**Task statement**
Every line from the line containing "How do I perform: Select" through the final line of the data is to be printed exactly; no other line is to appear.

**Supplied material**

######

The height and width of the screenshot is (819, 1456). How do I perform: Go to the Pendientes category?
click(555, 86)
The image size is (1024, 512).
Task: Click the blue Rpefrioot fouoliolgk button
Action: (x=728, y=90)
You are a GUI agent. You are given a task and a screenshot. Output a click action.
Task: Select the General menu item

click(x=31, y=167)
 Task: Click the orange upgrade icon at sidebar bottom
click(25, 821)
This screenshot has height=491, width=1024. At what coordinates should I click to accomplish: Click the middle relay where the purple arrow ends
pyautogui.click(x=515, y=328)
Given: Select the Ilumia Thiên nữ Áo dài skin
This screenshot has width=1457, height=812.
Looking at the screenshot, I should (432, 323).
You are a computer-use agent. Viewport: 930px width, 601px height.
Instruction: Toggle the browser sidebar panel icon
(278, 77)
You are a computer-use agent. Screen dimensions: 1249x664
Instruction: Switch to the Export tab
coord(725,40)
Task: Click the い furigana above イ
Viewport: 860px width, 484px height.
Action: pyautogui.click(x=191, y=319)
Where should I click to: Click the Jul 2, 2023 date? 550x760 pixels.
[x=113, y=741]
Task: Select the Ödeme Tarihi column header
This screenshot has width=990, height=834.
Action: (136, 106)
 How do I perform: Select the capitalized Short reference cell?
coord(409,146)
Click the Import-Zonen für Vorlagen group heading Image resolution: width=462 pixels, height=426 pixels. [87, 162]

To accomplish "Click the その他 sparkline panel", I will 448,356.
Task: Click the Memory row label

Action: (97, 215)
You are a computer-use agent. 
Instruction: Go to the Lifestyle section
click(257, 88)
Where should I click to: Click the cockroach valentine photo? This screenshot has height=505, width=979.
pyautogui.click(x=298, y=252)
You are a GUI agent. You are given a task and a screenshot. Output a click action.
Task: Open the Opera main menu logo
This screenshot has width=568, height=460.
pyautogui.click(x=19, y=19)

######

**Finished exercise**
 How do I perform: Select the capitalized Short reference cell?
coord(409,146)
Click the Import-Zonen für Vorlagen group heading Image resolution: width=462 pixels, height=426 pixels. [87, 162]

To accomplish "Click the その他 sparkline panel", I will 448,356.
Task: Click the Memory row label

Action: (97, 215)
You are a computer-use agent. 
Instruction: Go to the Lifestyle section
click(257, 88)
Where should I click to: Click the cockroach valentine photo? This screenshot has height=505, width=979.
pyautogui.click(x=298, y=252)
You are a GUI agent. You are given a task and a screenshot. Output a click action.
Task: Open the Opera main menu logo
This screenshot has width=568, height=460.
pyautogui.click(x=19, y=19)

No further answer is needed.